Helium adsorption in silica aerogel near the liquid-vapor critical point

We have investigated the adsorption and desorption of helium near its liquid-vapor critical point in silica aerogels with porosities between 95% and 98%. We used a capacitive measurement technique which allowed us to probe the helium density inside the aerogel directly, even though the samples were surrounded by bulk helium. The aerogels very low thermal conductivity resulted in long equilibration times so we monitored the pressure and the helium density, both inside the aerogel and in the surrounding bulk, and waited at each point until all had stabilized. Our measurements were made at temperatures far from the critical point, where a well-defined liquid-vapor interface exists, and at temperatures up to the bulk critical point. Hysteresis between adsorption and desorption isotherms persisted to temperatures close to the liquid-vapor critical point and there was no sign of an equilibrium liquid-vapor transition once the hysteresis disappeared.
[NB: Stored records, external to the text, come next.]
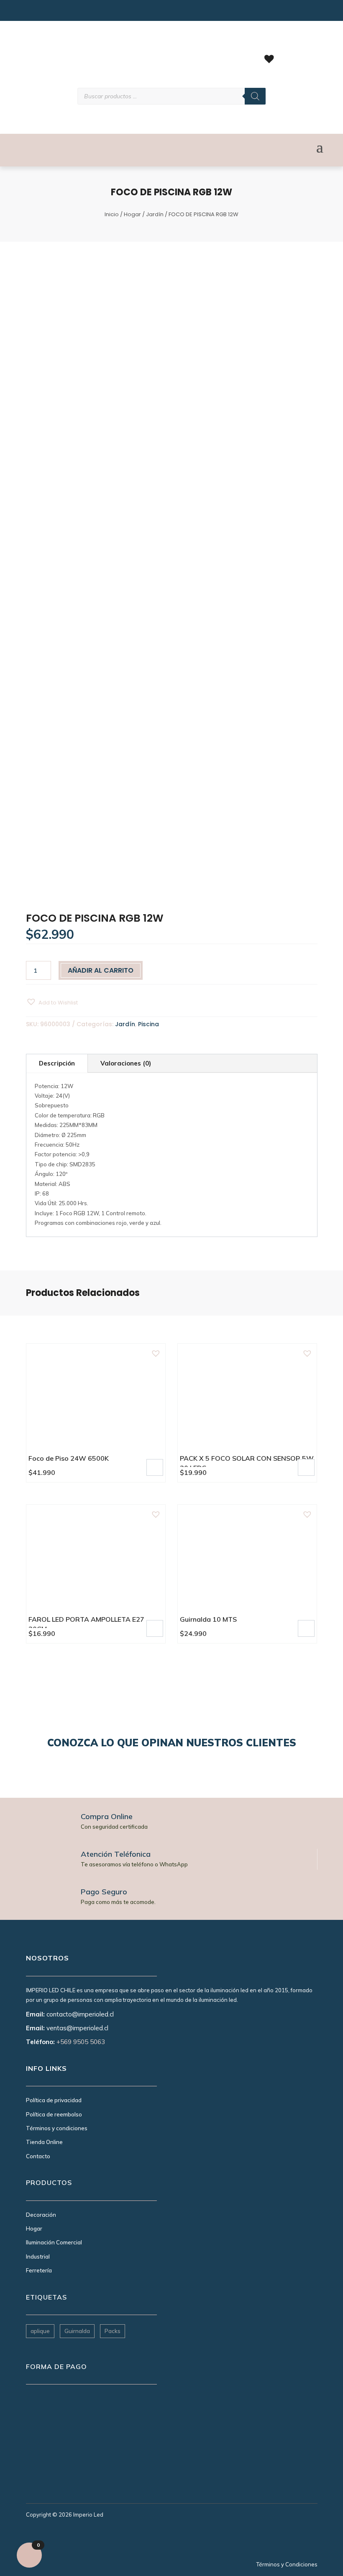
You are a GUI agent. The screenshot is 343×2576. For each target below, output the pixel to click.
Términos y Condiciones (286, 2564)
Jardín (155, 214)
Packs (112, 2331)
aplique (40, 2331)
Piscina (148, 1024)
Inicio (112, 214)
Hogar (132, 214)
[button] (52, 1002)
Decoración (41, 2214)
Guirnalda (77, 2331)
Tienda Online (44, 2142)
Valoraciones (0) (125, 1063)
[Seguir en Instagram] (31, 13)
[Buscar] (255, 96)
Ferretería (39, 2270)
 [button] (155, 1466)
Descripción (57, 1063)
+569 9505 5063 (80, 2042)
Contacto (38, 2156)
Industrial (38, 2256)
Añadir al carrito (100, 970)
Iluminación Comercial (54, 2242)
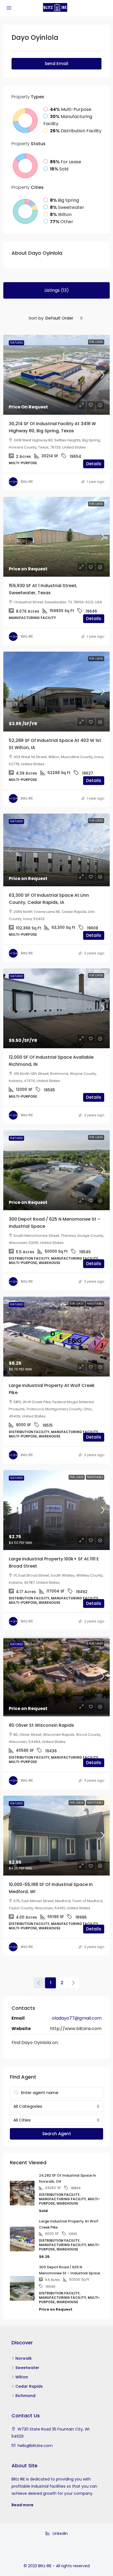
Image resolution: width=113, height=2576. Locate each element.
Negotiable (95, 1304)
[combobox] (64, 318)
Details (93, 464)
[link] (56, 375)
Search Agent (56, 2134)
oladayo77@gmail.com (76, 2018)
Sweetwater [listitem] (27, 2367)
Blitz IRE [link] (27, 481)
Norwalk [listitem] (23, 2358)
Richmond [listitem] (25, 2395)
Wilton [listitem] (21, 2377)
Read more (22, 2505)
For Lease (96, 342)
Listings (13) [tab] (56, 290)
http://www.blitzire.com (75, 2028)
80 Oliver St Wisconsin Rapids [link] (41, 1725)
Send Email (56, 63)
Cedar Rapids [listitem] (29, 2386)
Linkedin (60, 2533)
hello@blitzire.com (35, 2445)
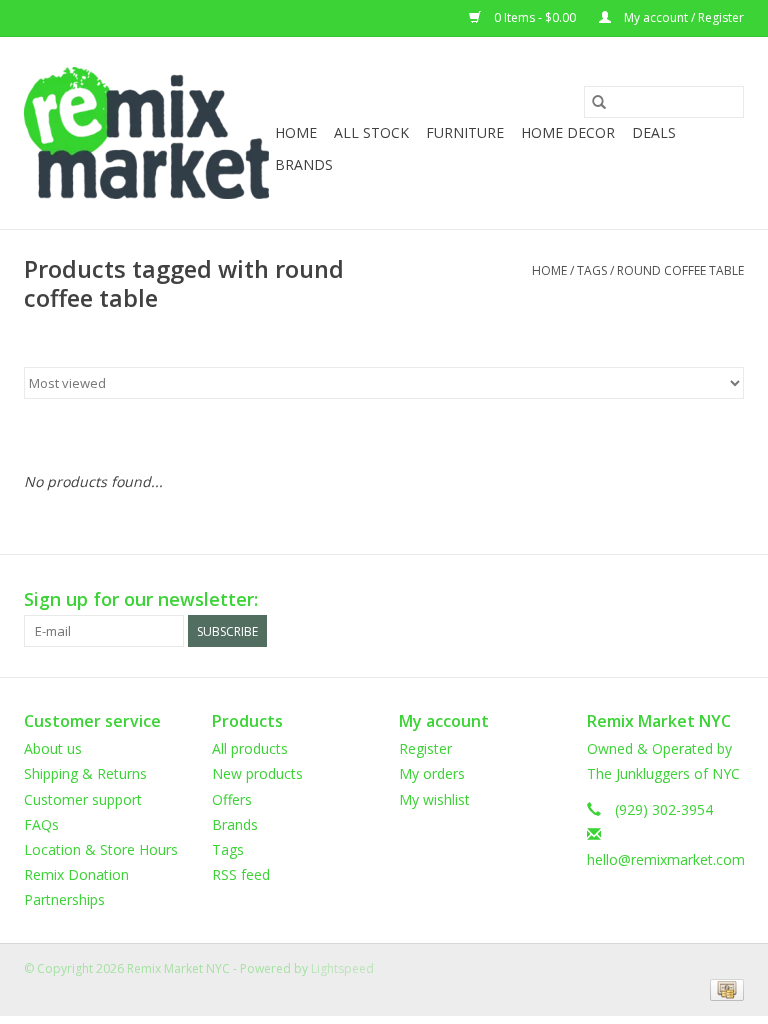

Many features of our isotherms can be described in terms of capillary condensation, although this picture becomes less applicable as the liquid-vapor critical point is approached and it is unclear how it can be applied to aerogels, whose tenuous structure includes a wide range of length scales.

Doping dependence of the critical field Hc2 and the transition temperature in Zn doped YBa2(Cu1−xZnx)3O7−δ

We present data on the doping dependence of Tc in Zn doped YBa2(Cu1−xZnx)3O6.94, for x up to 10.6%. We find re-entrant behaviour in the range between 9.0 and 10.6% Zn. Data on the magneto-resistance of a sample with extremely low Tc (9% Zn, zero field resistive onset near 3.5 K) show linear normal resistance in all fields down to 1.8 K in 17.5 T. A resistively defined critical field H*, related to Hc2, shows divergent behaviour. The temperature dependence of H* is well represented by expressions derived for the Bose condensation of pre-formed pairs.

Freezing and melting of helium in different porous media

We have studied the freezing and melting of4He confined in several porous media with very different structures. These include Vycor glass, which has very small pores with a rather narrow size distribution, a silica aerogel with a much more open geometry and a wider range of pore sizes, and an alumina membrane with larger but non-intersecting pores. We measured the velocity and attenuation of ultrasonic waves, which allowed us to detect the decoupling of any superfluid in the pores as well as the modulus changes associated with freezing and melting. We find that the shift of the melting curve due to confinement is smaller in the aerogel than in Vycor, but the hysteresis between freezing and melting is similar. The effects of confinement are very small for the alumina membrane and hysteresis is only observed at the lowest pressures.